Several public works feature the artistry of Chabre's wife, calligrapher Jeanne McMenemy, such at the 17-foot-tall "Wailing Bell" at Washington State University's Vancouver campus. Made of bronze, locust, yew wood and steel, the bell is a memorial to the world's extinct species.

Each piece, he says, inspires the next set of ideas.

"There are so many things I've been carrying around in my mind for years," says Chabre, who learned to weld at a young age on an Eastern Washington wheat and cattle ranch. Inspired by the boneyard of machinery parts on the farm of his youth, Chabre created the steampunkish Great Combine to memorialize Stockton, Calif.'s early history. He envisions a similar structure in Spokane's Riverfront Park celebrating the area's waterfall-fueled industries.

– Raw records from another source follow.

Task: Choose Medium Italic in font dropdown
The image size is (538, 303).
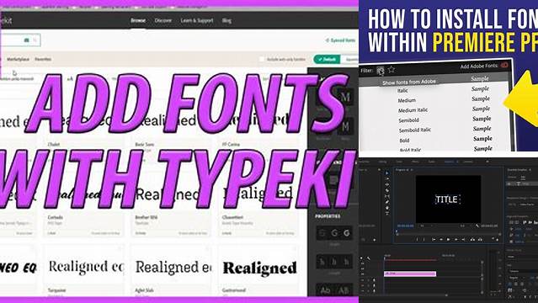Action: click(413, 110)
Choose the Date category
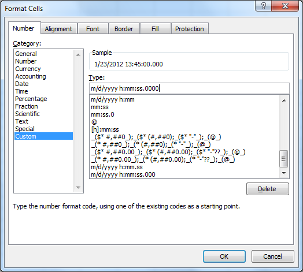The height and width of the screenshot is (272, 303). (x=22, y=84)
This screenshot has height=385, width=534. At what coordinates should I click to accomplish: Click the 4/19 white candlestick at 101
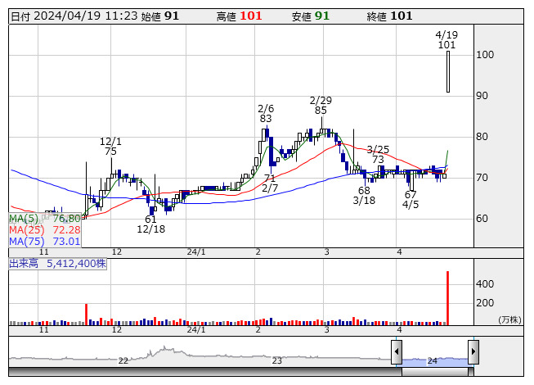[447, 71]

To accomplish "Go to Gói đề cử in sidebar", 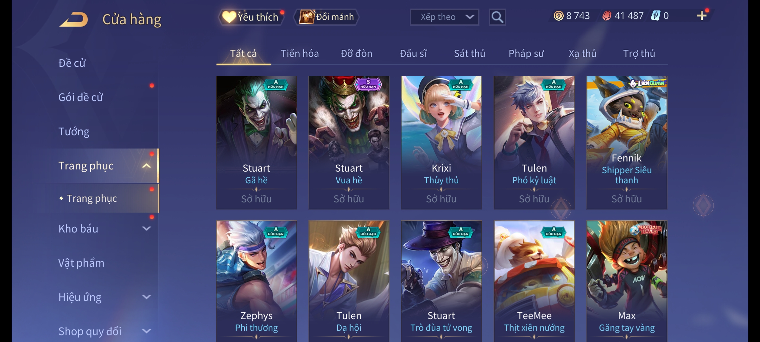I will 81,97.
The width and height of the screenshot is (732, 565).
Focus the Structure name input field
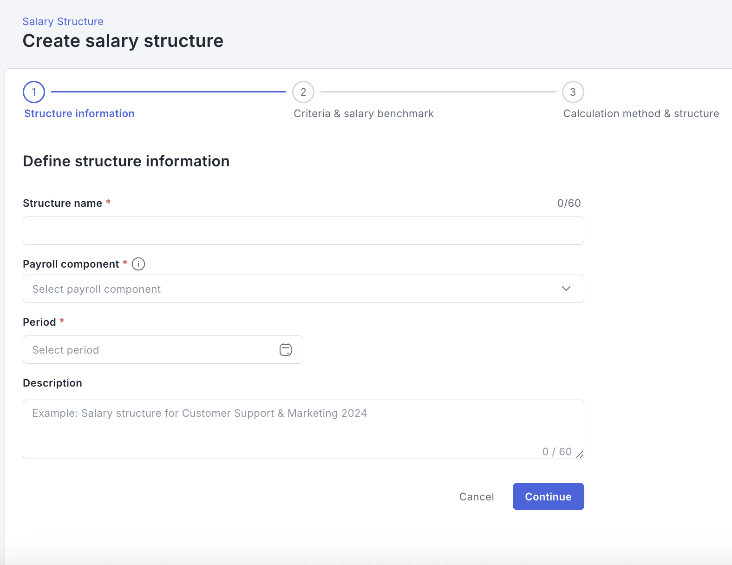coord(303,230)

In Coeur d'Alene, Chabre pictures a gate or bas-relief addressing the power of the great floods of 15,000 years ago. Chabre's familiarity with the Inland Northwest dates to his college days at Gonzaga University, where he fell under the tutelage of fellow Art Spirit artist Harold Balazs. From Balazs, Chabre learned casting techniques and metalworking, especially hammered copper, but also about how an artist might move through the world.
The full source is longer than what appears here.